Part of this obfuscation comes from practitioners of dodgy math, and part from practitioners of dodgy law. Here are a couple of clues for my colleagues:

1. In statistics, two sources of uncertainty don’t cancel each other out, they add.

2. Statute isn’t the sum of law, it’s the beginning. Precedent, case law, and common law are the rest. When a statute says “but not limited to” it means it, and “illegal” is not a term of art.

Oddly, the people who are screaming the loudest that there’s nothing to see in this election by way of fraud are the same ones who complained non-stop from 2000 to the present about the presidential race in Florida in 2000. I think we all know what that means.

Sound Politics has unearthed a mountain of circumstantial evidence to the effect that votes were manufactured in Seattle. We need to find out if there is more than the appearance of fraud. Neither side should be afraid of the truth, unless they have something to hide.

9 thoughts on “Crooked elections”

  1. LOL! It’s the folks at “Sound Politics” and their talk radio megaphones, gleefully provided to them by demagogues that are screaming loudest.

    Get over yourself.

  2. Hey Richard:

    You forgot your side’s meme, which (screamed) is “We’re not really sure who won.”

    As I recall the dead people who voted voted Republican…

  3. BTW, you haven’t exactly given a reason – heck you can search back case -law, as to why an “illegal” vote might be construed any other way than a vote resulting from a deliberate act of malfeasance….go ahead, if you’re so “sure” that a “proper hearing of the evidence” of the “evidence” would result in a “re-vote,” go ahead, make our day, show us the proof.

    Or admit you are just blustering.

    BTW, your friend Sharkansky’s attempting to take the “looking for malfeasance” tack now, I see, but he’s got a lot of tough sledding to go on that one.

  4. It’s not too hard to figure out: if somebody who’s not eligible to vote casts a vote, that’s an illegal vote. And if somebody who’s eligible votes more than once, that’s also an illegal vote. The concept of “eligible voter” is a hard one, I know, but it yields to analysis.

    So here’s what happened: the votes were cast and counted, and Rossi won. On the first recount, King County found some additional ballots, narrowing Rossi’s margin. Then on the second recount, King County found even more ballots, reversing the outcome of the election. King County ultimately produced 1860 more votes than voters, not surprising given the timing of these discoveries. One remedy is simply to deduct 1860 from King’s total, taking them away from the candidates in proportion to the total votes cast. And we should do something similar in the rest of the state.

    Then there’s no need for a re-vote, because the good guy will have triumphed.

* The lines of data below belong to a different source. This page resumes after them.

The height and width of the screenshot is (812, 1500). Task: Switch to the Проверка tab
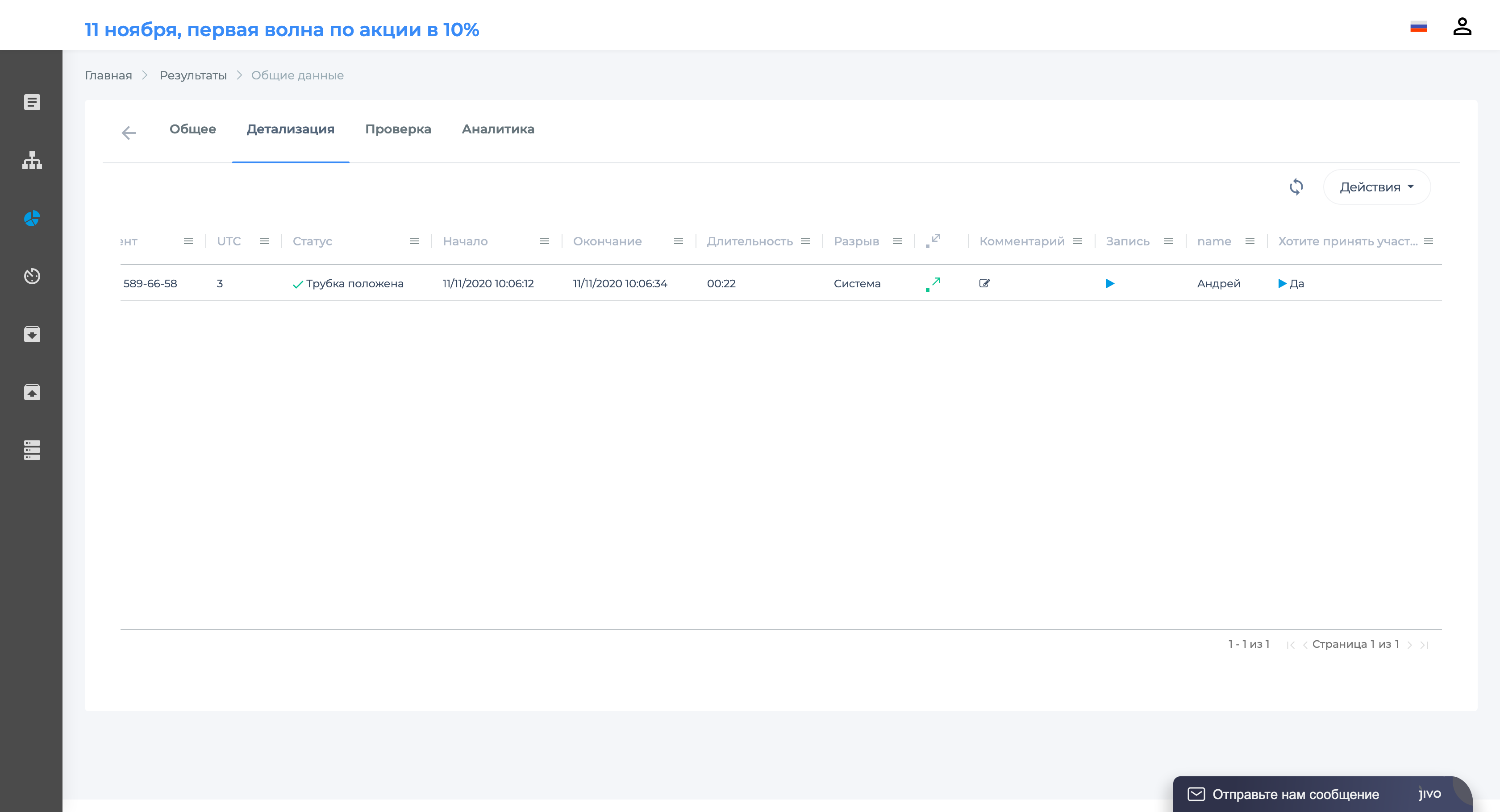point(398,129)
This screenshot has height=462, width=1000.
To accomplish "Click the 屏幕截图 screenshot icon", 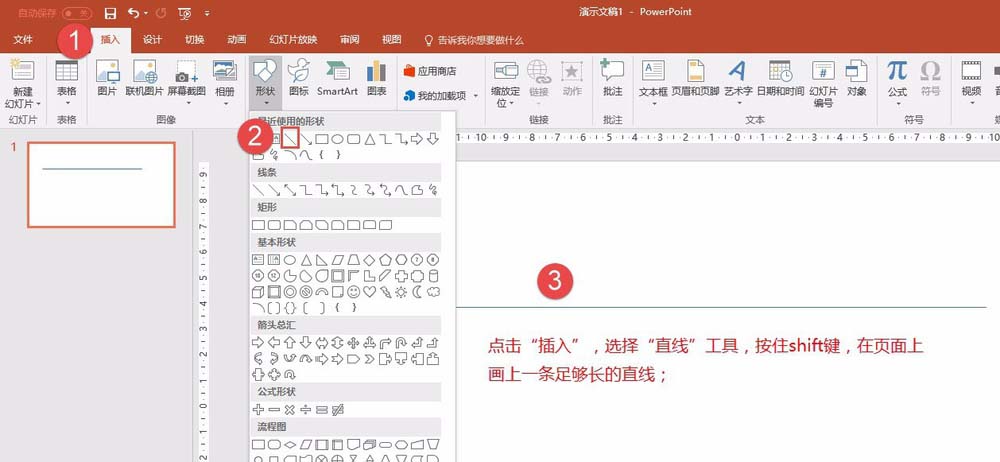I will tap(186, 77).
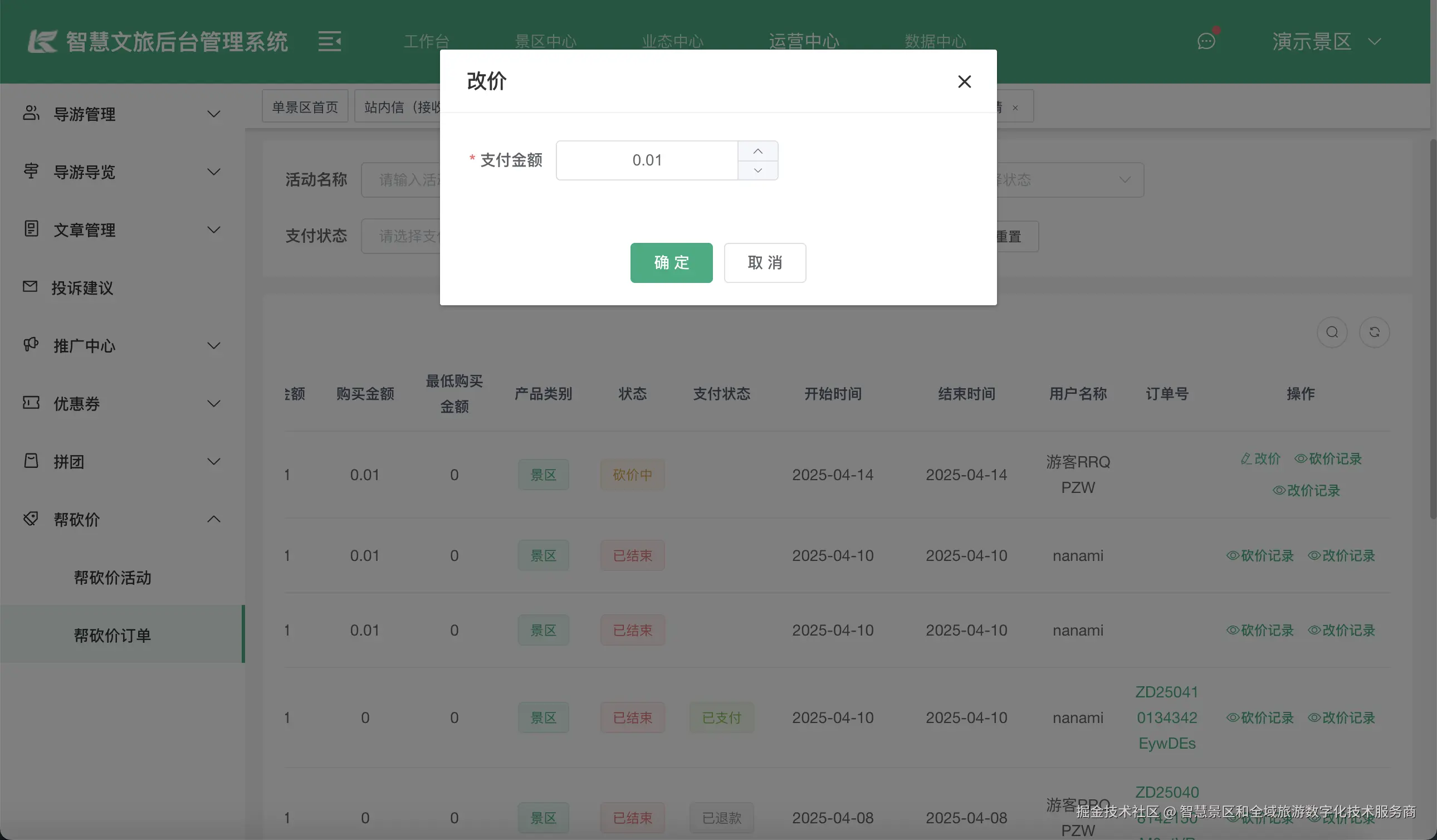Image resolution: width=1437 pixels, height=840 pixels.
Task: Increase payment amount with the up stepper arrow
Action: click(757, 150)
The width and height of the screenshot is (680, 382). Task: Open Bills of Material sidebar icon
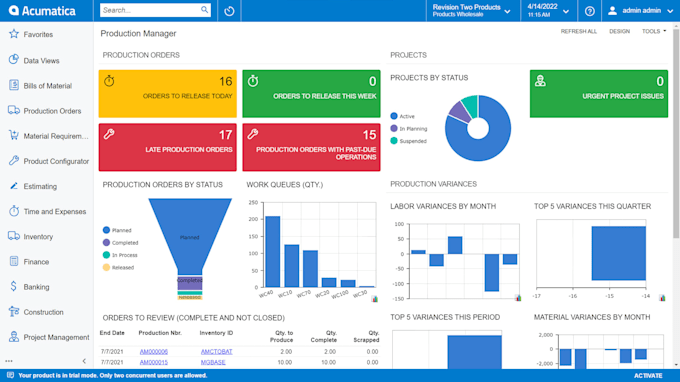coord(14,85)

There is precedent for this kind of actuarial adjustment to the tally, from Dade County, FL, of all places.

  5. I’m still waiting for your evidence that the law imnplies anything other than malfeasance, and, while I’m at it, evidence that the events you spin are, in fact, malfeasance (other than the well-documented case of the dead Repub. voting for Rossi).

  6. 1860 more votes than voters in King County is malfeasance. While there is always discrepancy, we should expect it to be more on the order of the year 2000 figure, 20 votes. And no, the error rate in Spokane wasn’t larger, it was smaller allowing for “courtesy ballots” to replace spoiled ballots that weren’t part of the final tally.

  7. No, I’m afraid not in and of itself, not in any sense a lawyer would use and pass the giggle test. Malfeasance implies some active, deliberate, unjust, intentional wrongdoing.

  8. So now you’re pretending to be a lawyer? I think there’s a law against that.

    The concept that’s emerged in this election is “distributed vote fraud”, where malfeasance is committed by a large group of people acting autonomously – precinct captains, spouses of dead people, election clerks, felons, and moveaways.

    The remedy isn’t necessarily a re-vote. Deducting 1860 from King apportioned between the candidates appropriately works for me.